Nearly two months ago, it was announced that the United States Air Force drone and cockpit training classes at Holloman Air Force Base would begin to use virtual reality technology to create a more immersive experience for airmen.
These airmen are being provided Oculus Quest 2 headsets that will allow them to see firsthand what it looks like to remotely pilot an MQ-9 Reaper aircraft.
Oculus Quest headsets were originally designed solely for gaming purposes. In 2012, the inventor, Palmer Lucky, impressed his investors with the first Oculus Rift prototype. This prototype presented the capability to have a fully immersive gaming experience that would quite literally place the gamer inside the game. About three years later, billionaire Mark Zuckerberg purchased the Oculus Rift technology and therefore catapulted it into the technology we know today.
“What we have in the hands of students is not set up to mimic actually piloting aircraft,” Capt. John Grice stated, “It is more of an observing type of thing … like they are standing in the cockpit.”
Capt. John Grice goes on to state that he finds virtual reality technology to be “phenomenal”. Later on in the interview, Capt. John Grice continues to clarify how it will train the airmen to be able to do everything from how to turn the aircraft, to even dropping bombs in very small and specific locations.
Moth + Flame, a company based in Brooklyn, New York, has worked with the United States Air Force since 2019 mastering the virtual reality technology used for the Reaper training. They use high-definition cameras as well as LIDAR, or light detecting and radar sensors, to be able to scan their environment.
The Moth + Flame website claims, “VR solves your most difficult training problems. Enhanced competency-based performance training delivering immediate impact and better return on investment.” Moth + Flame proclaims themselves as the future of virtual reality.
This is not the first time Moth + Flame has provided the Air Force with virtual reality technology. The first time this technology was used was for maintenance training for C-130 H and J models.
Moth + Flame says that their end goal is to be the leading technology partner for not only the United States Air Force but for America’s military in general. With Moth + Flame’s help, they will be able to cut down on training time, resources, and the overall training budget.
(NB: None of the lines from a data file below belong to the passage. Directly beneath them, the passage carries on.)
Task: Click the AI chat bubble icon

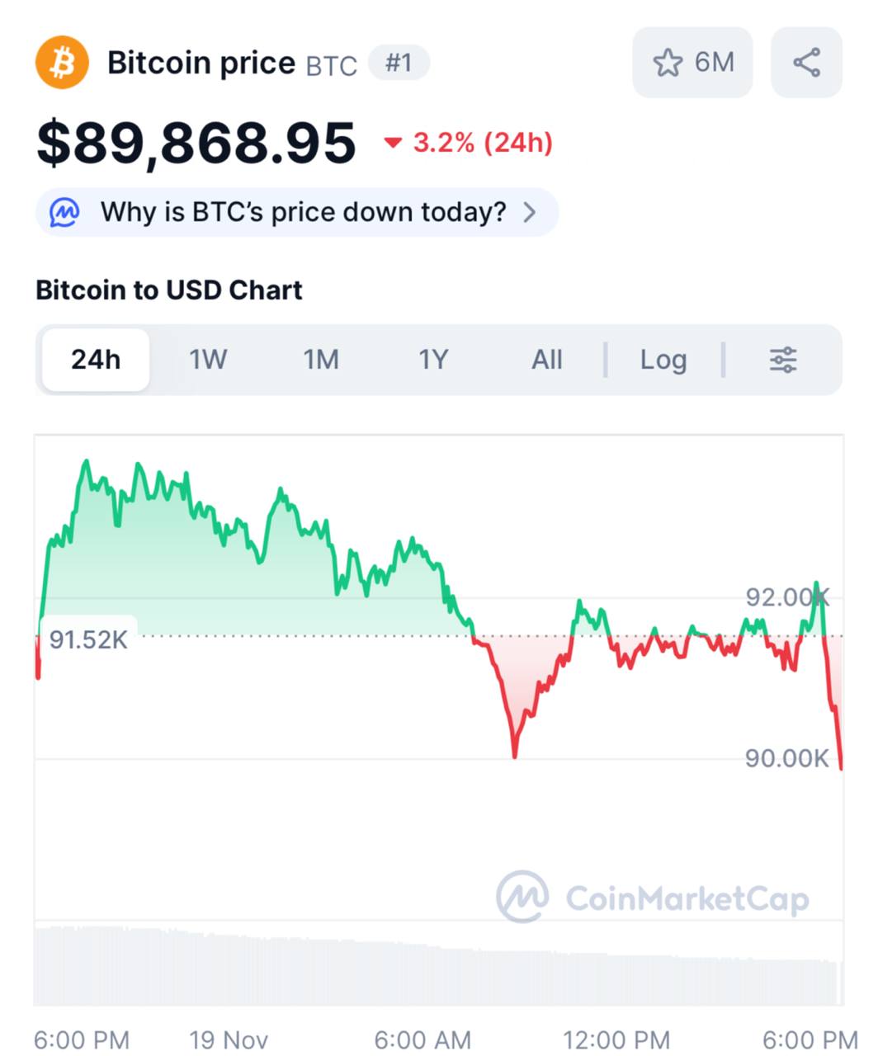Action: coord(64,213)
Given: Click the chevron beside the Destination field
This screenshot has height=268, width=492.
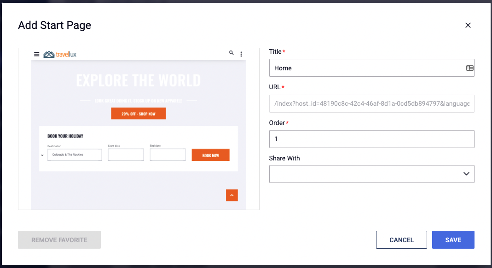Looking at the screenshot, I should click(x=42, y=155).
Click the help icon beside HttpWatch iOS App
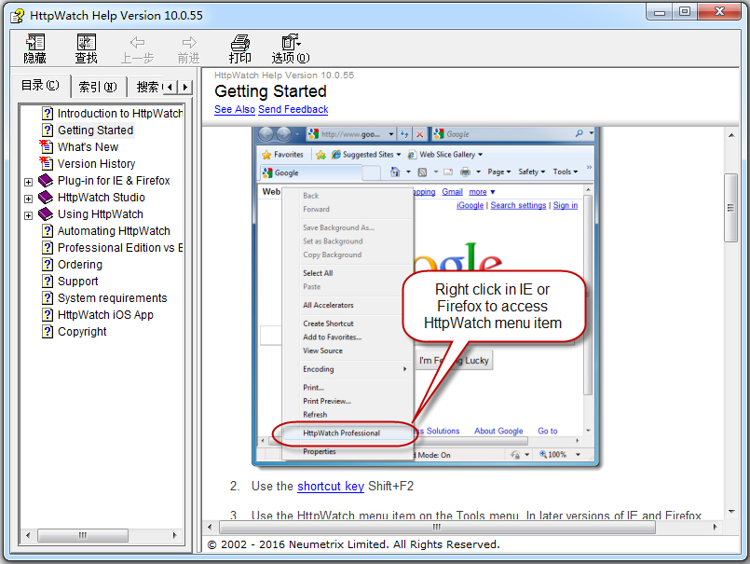The image size is (750, 564). [48, 315]
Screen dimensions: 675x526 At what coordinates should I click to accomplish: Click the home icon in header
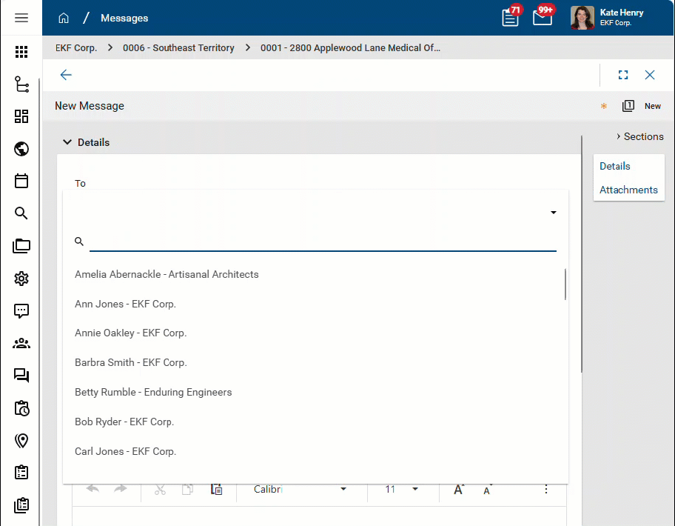click(64, 18)
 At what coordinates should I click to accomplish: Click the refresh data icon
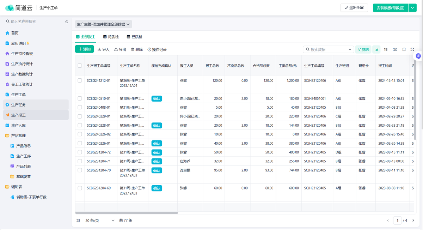(404, 50)
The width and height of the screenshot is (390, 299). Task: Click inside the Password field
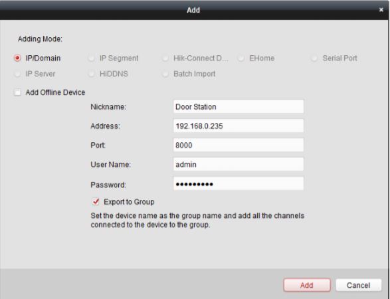[239, 183]
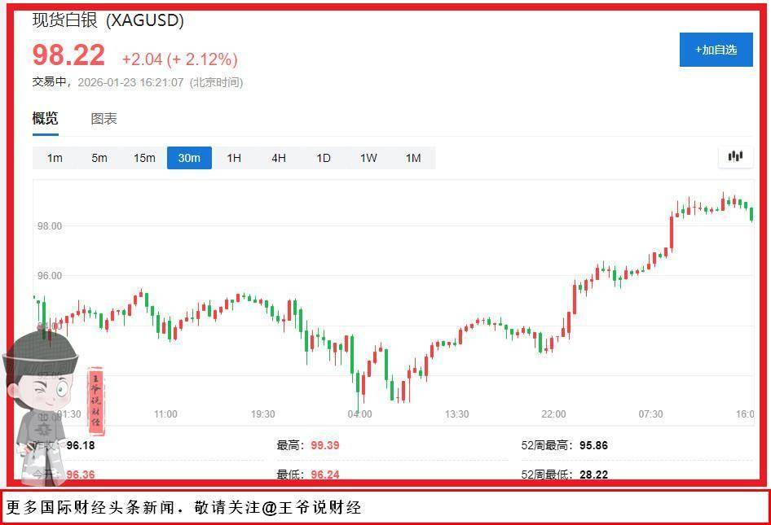Open the 图表 tab
This screenshot has height=525, width=771.
[x=104, y=119]
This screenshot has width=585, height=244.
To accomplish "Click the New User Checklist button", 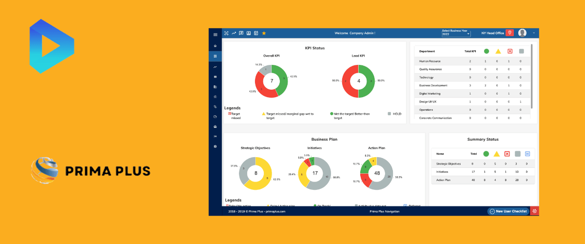I will pyautogui.click(x=508, y=211).
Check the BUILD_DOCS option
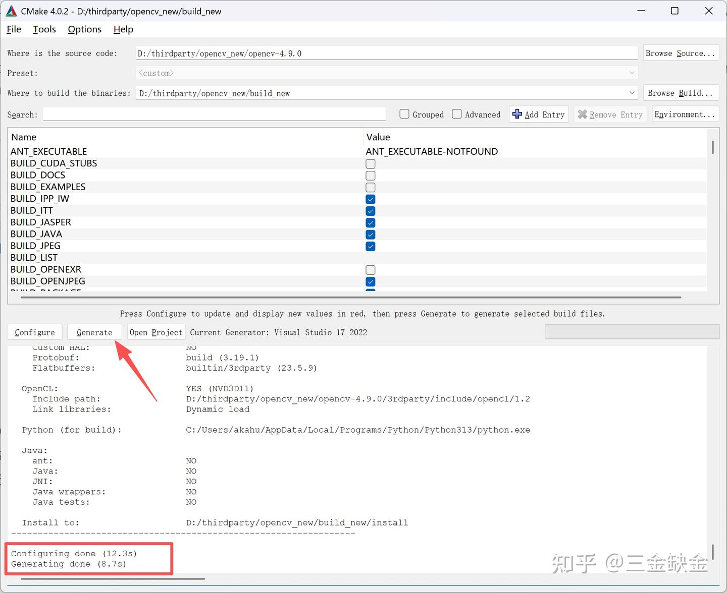 [x=370, y=175]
Bryce Luken, the Chief Operating Officer of Moth + Flame, says, “We take the training they do in the classroom and put it into the VR domain to create the same level of training or enhance it.”
It is impressive that this is just the beginning of where virtual reality could take us. In just six short years it went from a fun gaming system to military training that will save lives and streamline the overall military training process. What would you like to see come next for the Oculus or virtual reality technology?